Laparoscopic Adjustable Gastric Banding (LAGB)
The LAGD procedure may only take 30 mins to one hour depending on your surgeon’s experience. The procedure is recommended for people with a BMI of 40 or more, have tried several weight loss techniques but did not work, and patients who are neither alcohol nor drug dependent. Before the procedure, doctors may also order psychological briefing to determine mental stability.
- The surgeon inject general anesthesia, then creates a small incision (about 1-5 small cuts) on your abdomen where the laparoscope is inserted.
- Next, the surgeon places an inflatable band around the upper section of the stomach creating a small pouch which would serve as the food reservoir
- Afterward, a small hole will also be created under the skin of your stomach which would serve as a port connected to the band. The purpose of this is to make adjusting the size of the inflatable band easier.
- After the procedure, the incision on the abdomen is stitched
- The procedure can be reversed
- The size of the band can be adjusted depending on your needs (remember the port? If a patient wants the stomach pouch smaller to intensify weight loss, a fluid will be injected through the port making the inflatable band bigger and the stomach pouch smaller.
- Possible allergic reaction due to anesthesia
- Possible respiratory problems
- Possible gastric band erosion or leak
- Gastric band slip
- Infection in the port
- Requiring minor surgeries to fix various gastric band problems such as turning upside down, accidental puncture during needle access, etc.
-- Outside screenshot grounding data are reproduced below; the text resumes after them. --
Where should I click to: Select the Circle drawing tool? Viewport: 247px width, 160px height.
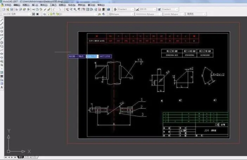coord(2,42)
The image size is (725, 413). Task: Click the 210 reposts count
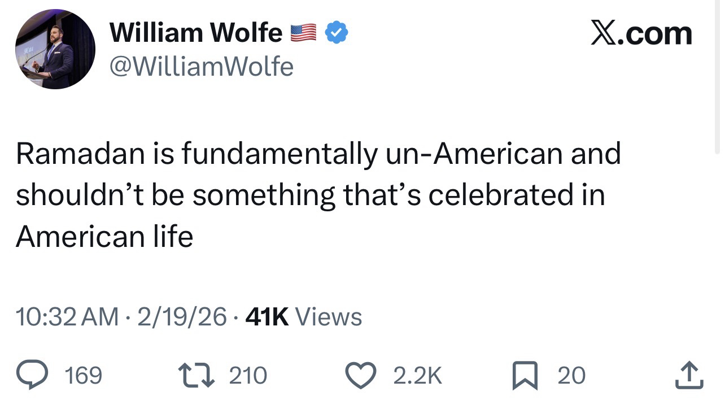point(248,376)
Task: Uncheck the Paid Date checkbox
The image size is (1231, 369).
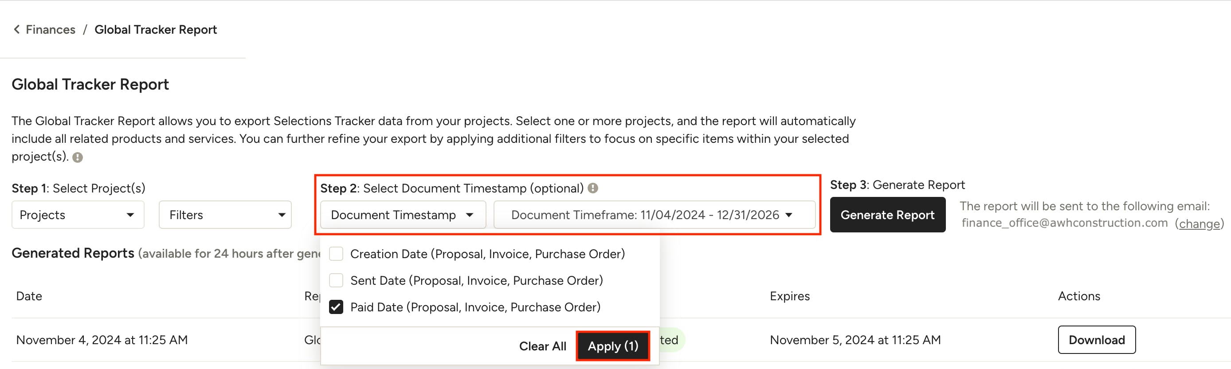Action: coord(336,307)
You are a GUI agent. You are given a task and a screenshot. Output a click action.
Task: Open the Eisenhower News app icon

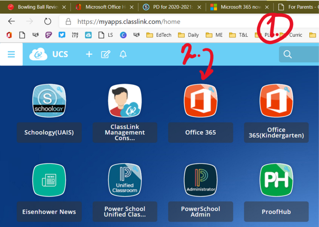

- Scarring and bowel blockage
- The American Society for Metabolic and Bariatric Surgery says food intolerance is common after gastric bypass.
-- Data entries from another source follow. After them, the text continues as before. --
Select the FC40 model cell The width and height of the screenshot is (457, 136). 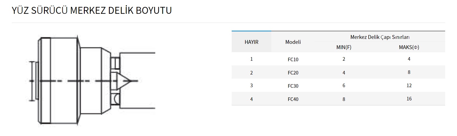(x=293, y=99)
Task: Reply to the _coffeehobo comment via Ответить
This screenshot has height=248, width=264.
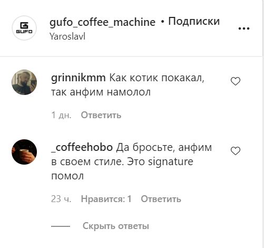Action: [161, 199]
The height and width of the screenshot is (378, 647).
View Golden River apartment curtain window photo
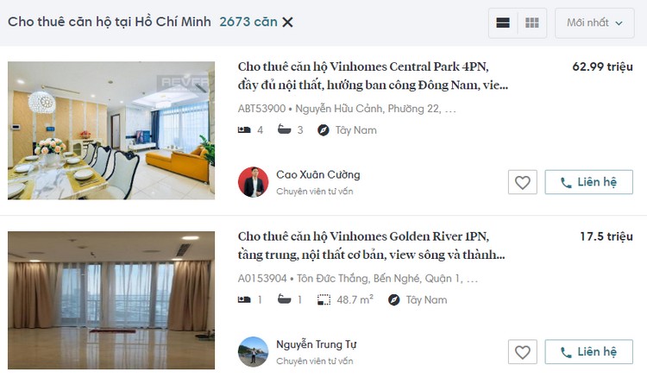[111, 300]
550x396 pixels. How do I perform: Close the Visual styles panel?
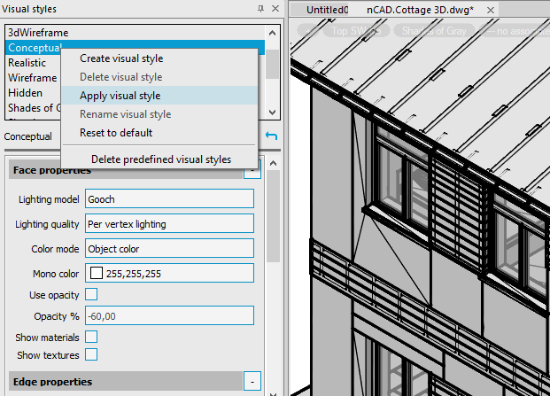pyautogui.click(x=274, y=8)
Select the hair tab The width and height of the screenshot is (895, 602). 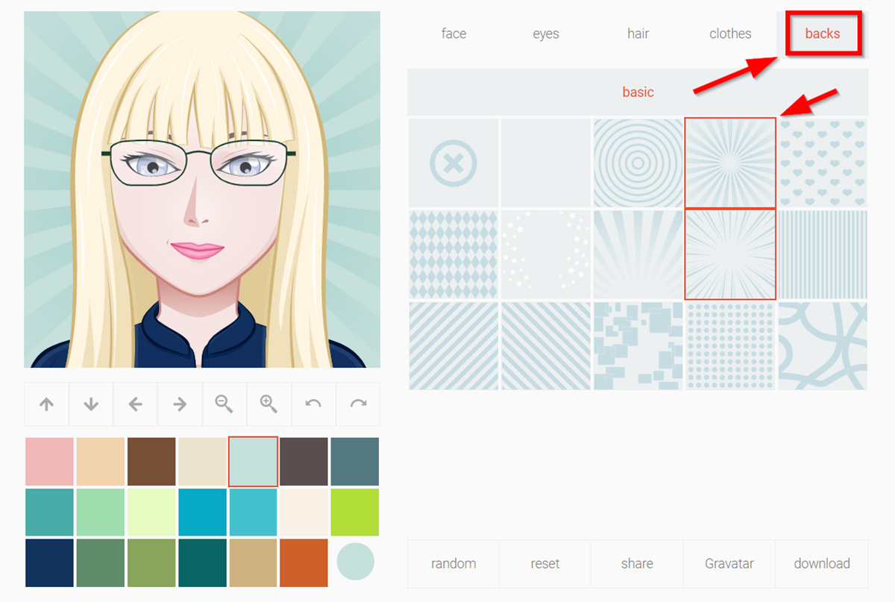click(638, 34)
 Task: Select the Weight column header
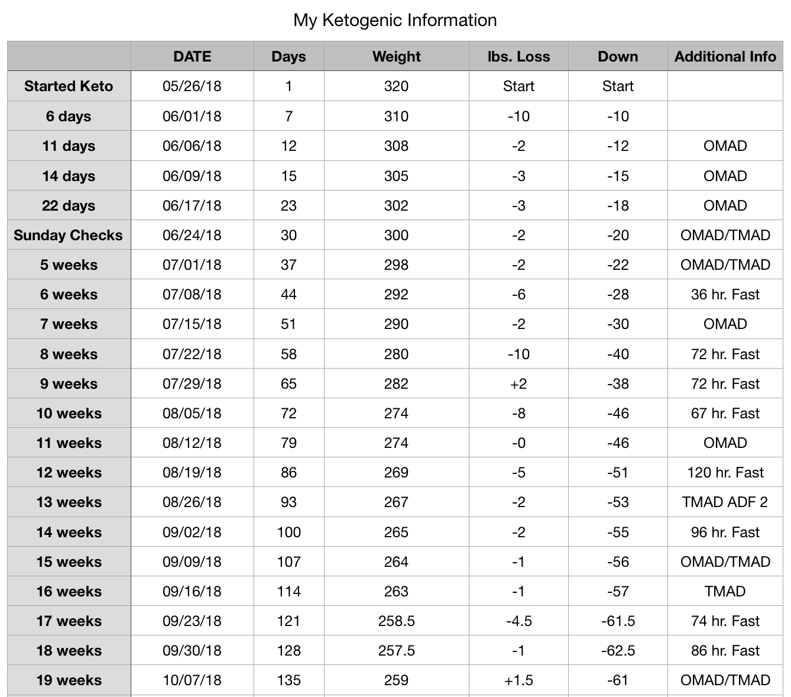point(396,57)
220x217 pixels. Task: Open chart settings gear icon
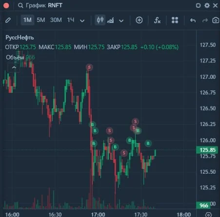coord(207,5)
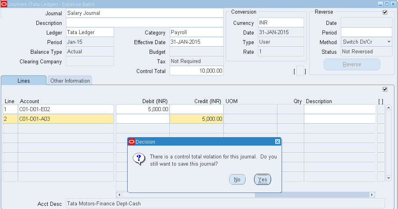Click the horizontal scrollbar right arrow
The image size is (398, 209).
point(372,195)
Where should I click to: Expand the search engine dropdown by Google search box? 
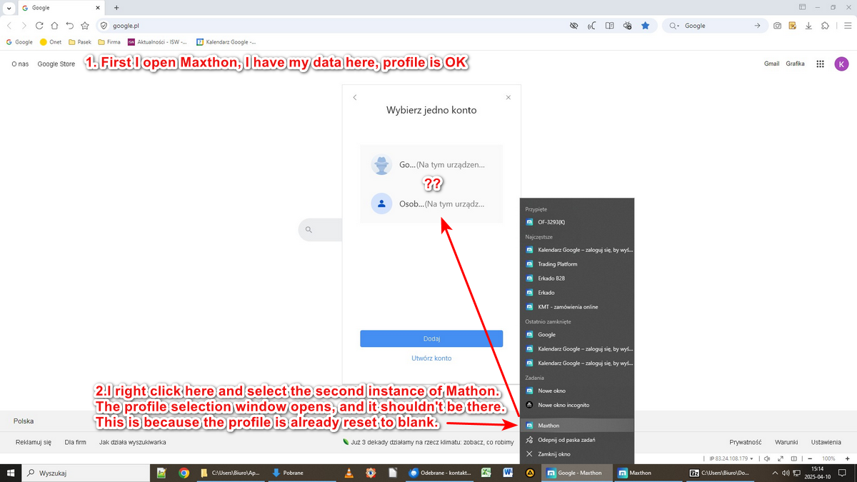pos(676,26)

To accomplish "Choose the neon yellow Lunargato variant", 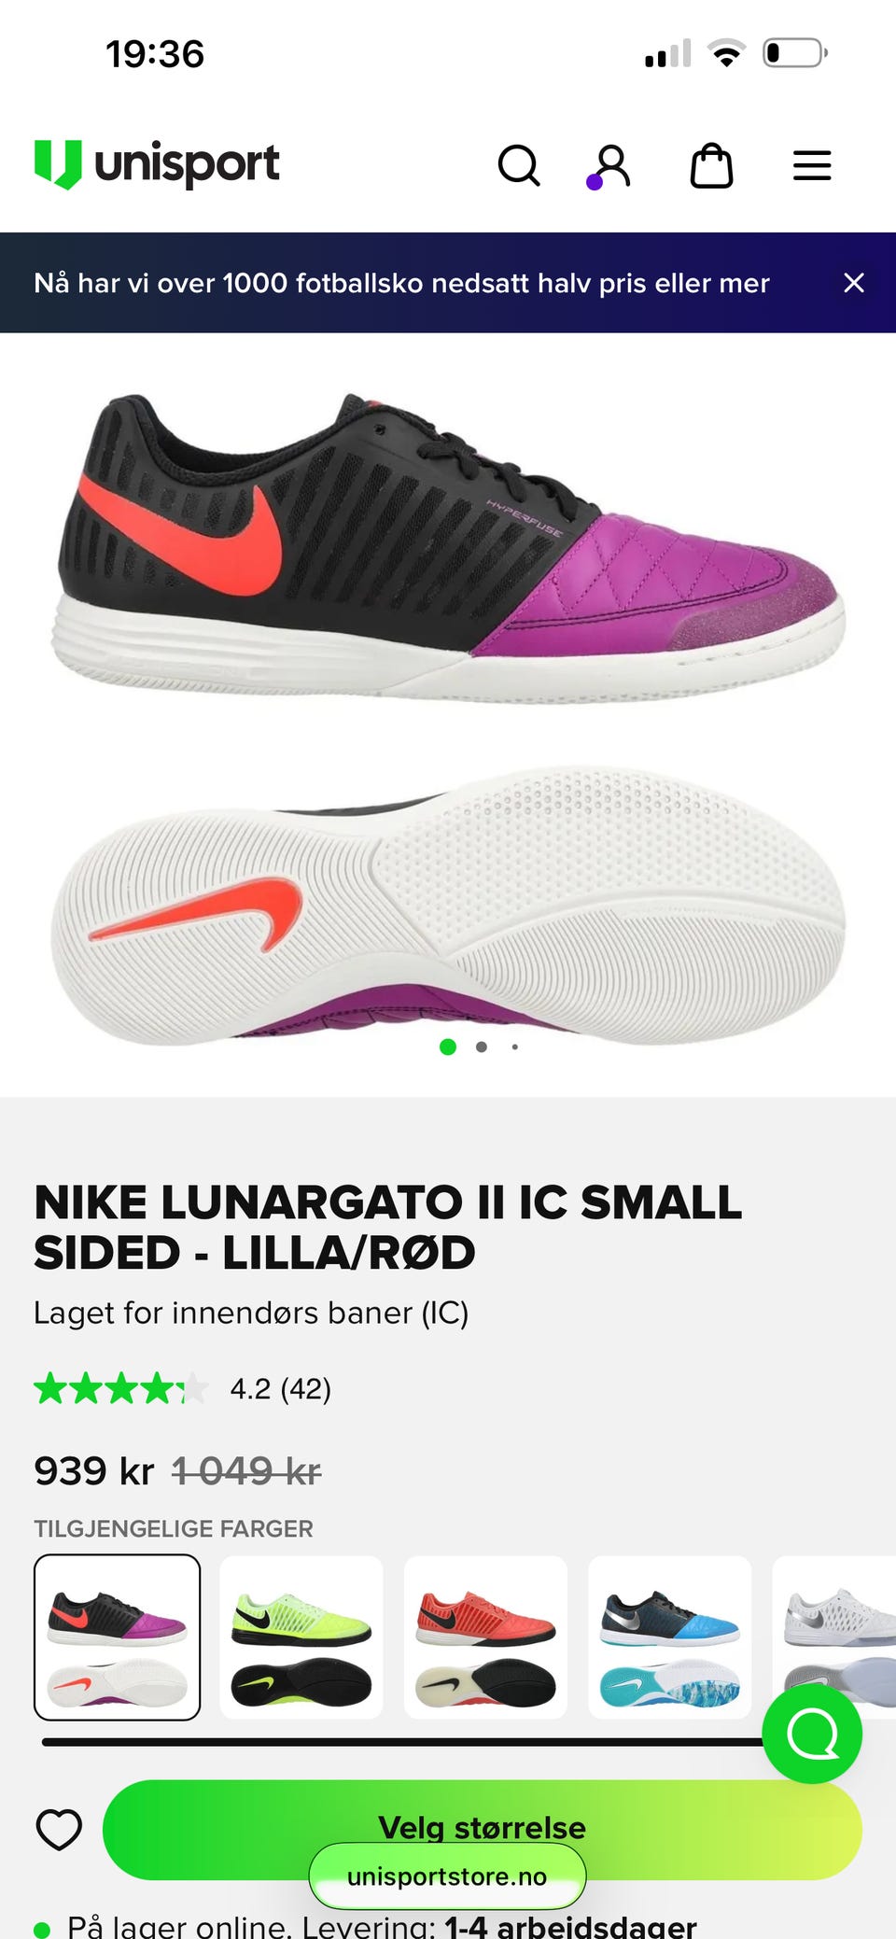I will coord(301,1637).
- Anemia due to inability to thoroughly digest red meat, which is a major source of iron
- Vitamin and mineral deficiencies
- Fatal blood clots and other infections
Vertical Sleeve Gastrectomy (VSG)
This is the latest gastric banding procedure that aims to decrease the size of the stomach to 20% and shape the remaining 80% of it into a sleeve so it can only accommodate about ¼ cup of food. It then expands in the process to hold about a cupful. Most of the patients undergoing this procedure have a BMI of 40 or more. It is also recommended to those with a BMI of 35 or over or who have weight-related medical condition.
- The surgeon injects general anesthesia before the procedure, and then creates 2 to 5 incision on the abdomen.
- The laparoscope and surgical instruments are inserted into these incisions.
- The surgeon will remove a huge portion of the stomach by cutting through it vertically leaving a sleeve or banana-like shape.
- The surgeon will staple the stomach and close the incisions
- Patients tend to lose up to 60% of weight because the stomach feels full with very little amount of food or liquid
- Lowers the risk of stroke, high blood pressure, elevated blood sugar levels
- The procedure is irreversible
- Depending on the patient’s preference, this may require a second procedure know as biliopancreatic diversion.
- An increased risk of developing gallstones, which is why surgeons often recommend removing the gallbladder (cholecystectomy) before or during surgery.
- Blood clots
- Wound infection (especially if it’s an open surgery)
- Internal abdominal scarring
- Regurgitation due to eating excess food or swallowing food that’s not chewed well
- Allergic reaction to anesthesia
- Breathing problems or pneumonia
Before, during, and after these procedures are the most critical phases. Surgeons hand out important rules that must be strictly followed to minimize the risks. Just the same, tests and assessments are performed to determine whether the patients are qualified and ready physically mentally, and emotionally.
If you have gone through any of these already, reporting any abnormalities is as important as taking your vitamins daily. Your surgeon needs to know the status of your health immediately. Skin irritations, swelling, sudden flu, or intense pain are warning signs that you need to see your doctor at once.